Being a man of a certain age, I am lucky that I don’t have to look into a mirror that often. I do like to shave though, and brush what is left of my hair into something not resembling a floppy hedgehog. So at least once a day, looking into a mirror at my face is a necessity.
There are recent photos of course. But something about that two-dimensional image is never quite as disturbing as what looks back at me, from the bathroom mirror on the wall above the hand-basin. The sagging neck, jowls where cheeks once flourished, and bags forming on the bags already under my eyes. Ears slowly growing larger, lips drooping perceptibly. It’s getting harder to separate neck from chin, and the backs of the hands holding the razor and keeping the skin taut look like someone else is shaving my face.
There was a time when I looked into mirrors to check on things. Was my tie straight, and my hair parted correctly? A brief smile to check that I was still on form, a pat of the after-shave onto my firm cheeks, and off I went.

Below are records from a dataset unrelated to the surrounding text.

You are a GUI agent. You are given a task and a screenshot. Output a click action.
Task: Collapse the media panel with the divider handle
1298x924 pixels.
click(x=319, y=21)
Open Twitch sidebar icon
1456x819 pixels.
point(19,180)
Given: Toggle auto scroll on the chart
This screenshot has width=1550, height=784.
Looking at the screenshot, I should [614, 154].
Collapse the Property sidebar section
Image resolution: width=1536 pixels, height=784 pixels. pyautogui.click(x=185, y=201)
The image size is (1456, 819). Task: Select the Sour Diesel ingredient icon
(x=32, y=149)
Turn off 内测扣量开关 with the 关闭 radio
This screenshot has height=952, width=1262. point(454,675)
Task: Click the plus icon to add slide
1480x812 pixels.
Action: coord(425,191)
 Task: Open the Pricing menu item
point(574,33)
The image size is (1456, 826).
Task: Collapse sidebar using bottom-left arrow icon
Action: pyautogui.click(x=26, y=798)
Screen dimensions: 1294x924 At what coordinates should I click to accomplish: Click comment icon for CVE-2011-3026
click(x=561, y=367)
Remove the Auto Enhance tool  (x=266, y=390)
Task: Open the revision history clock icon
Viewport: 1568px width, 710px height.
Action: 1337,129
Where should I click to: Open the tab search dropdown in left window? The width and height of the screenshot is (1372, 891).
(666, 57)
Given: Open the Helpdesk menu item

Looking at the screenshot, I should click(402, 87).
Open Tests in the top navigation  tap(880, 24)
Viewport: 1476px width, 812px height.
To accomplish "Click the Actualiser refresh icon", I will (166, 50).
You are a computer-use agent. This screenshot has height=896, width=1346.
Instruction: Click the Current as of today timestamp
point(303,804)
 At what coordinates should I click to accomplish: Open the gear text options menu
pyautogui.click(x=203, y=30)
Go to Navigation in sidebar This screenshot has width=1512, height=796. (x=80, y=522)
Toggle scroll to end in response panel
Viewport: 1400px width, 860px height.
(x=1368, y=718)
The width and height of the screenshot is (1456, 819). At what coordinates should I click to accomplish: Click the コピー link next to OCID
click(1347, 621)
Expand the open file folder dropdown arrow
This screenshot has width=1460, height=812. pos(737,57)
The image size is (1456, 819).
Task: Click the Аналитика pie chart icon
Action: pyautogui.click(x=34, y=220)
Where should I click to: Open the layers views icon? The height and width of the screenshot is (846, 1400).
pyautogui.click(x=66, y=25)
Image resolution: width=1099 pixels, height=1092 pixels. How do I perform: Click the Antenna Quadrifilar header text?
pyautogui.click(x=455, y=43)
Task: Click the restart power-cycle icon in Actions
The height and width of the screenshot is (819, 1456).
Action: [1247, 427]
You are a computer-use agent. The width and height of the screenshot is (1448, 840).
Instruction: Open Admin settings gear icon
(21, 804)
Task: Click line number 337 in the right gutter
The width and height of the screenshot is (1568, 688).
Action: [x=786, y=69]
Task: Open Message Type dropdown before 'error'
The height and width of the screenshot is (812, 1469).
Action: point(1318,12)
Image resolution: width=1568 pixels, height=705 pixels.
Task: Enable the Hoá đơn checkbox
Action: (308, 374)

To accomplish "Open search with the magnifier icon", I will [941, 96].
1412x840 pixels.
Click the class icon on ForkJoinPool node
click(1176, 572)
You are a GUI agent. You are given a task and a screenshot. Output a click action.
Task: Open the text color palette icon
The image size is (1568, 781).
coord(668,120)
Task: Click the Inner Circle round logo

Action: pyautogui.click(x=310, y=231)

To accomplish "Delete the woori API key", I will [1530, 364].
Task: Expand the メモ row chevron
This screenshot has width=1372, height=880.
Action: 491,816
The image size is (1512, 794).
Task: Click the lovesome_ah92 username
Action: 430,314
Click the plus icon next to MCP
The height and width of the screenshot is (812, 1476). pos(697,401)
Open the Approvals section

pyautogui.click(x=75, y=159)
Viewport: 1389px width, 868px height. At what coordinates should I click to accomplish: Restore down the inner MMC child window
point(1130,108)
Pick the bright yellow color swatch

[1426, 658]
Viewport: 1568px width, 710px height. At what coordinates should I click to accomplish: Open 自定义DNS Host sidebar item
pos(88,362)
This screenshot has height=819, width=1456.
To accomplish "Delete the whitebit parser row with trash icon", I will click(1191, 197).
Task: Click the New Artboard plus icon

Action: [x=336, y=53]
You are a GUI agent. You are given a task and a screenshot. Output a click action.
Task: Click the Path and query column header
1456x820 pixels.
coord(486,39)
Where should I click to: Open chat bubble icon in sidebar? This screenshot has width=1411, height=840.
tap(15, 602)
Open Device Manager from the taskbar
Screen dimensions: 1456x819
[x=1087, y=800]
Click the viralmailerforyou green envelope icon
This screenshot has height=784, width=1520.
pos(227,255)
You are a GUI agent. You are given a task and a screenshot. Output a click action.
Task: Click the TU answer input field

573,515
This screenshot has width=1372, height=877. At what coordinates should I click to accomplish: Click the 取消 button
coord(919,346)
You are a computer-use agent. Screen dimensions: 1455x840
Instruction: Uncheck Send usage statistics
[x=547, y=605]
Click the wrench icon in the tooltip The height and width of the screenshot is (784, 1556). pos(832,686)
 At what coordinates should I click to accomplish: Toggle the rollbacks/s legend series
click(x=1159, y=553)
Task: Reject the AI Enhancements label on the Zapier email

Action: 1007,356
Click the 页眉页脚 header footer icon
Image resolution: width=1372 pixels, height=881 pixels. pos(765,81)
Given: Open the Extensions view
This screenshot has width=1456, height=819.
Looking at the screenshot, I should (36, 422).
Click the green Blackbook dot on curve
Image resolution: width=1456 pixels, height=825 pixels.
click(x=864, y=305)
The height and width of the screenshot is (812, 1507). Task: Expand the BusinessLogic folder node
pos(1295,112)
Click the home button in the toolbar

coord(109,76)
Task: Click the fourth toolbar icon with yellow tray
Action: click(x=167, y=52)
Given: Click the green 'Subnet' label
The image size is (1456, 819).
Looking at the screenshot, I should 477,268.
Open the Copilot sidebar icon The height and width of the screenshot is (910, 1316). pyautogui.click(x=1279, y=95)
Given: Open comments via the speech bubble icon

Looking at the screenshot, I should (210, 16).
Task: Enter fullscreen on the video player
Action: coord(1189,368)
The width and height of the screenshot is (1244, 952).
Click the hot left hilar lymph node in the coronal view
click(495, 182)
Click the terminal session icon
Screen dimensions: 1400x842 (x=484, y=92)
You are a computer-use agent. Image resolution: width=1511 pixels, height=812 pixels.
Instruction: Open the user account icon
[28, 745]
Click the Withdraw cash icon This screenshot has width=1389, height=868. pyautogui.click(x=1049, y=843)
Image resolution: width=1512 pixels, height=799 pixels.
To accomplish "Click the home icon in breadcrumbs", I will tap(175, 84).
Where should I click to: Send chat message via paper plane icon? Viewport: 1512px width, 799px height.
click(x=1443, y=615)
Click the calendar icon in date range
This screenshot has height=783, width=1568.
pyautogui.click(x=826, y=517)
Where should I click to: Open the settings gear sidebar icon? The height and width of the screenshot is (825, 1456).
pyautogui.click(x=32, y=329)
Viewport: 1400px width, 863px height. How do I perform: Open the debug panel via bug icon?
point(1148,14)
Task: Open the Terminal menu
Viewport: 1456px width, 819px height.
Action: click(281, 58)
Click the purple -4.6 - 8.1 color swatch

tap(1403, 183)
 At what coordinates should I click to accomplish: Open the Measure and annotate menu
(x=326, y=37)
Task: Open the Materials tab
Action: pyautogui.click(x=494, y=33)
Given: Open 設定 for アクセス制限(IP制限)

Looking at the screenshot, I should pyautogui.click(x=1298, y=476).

Sometimes, I try to remember that face from not so long ago. The face that looked back at me, not the flat one in youthful photos. I can no longer recall the detail, or the differences from what I see now.
I have grown into a face that has reflected my past, and the excesses of youth. The years of work, some times of worry and stress, and many hours of happy smiles. It is my face, and I am stuck with it.
But I wish it didn’t look like someone else. Someone not me.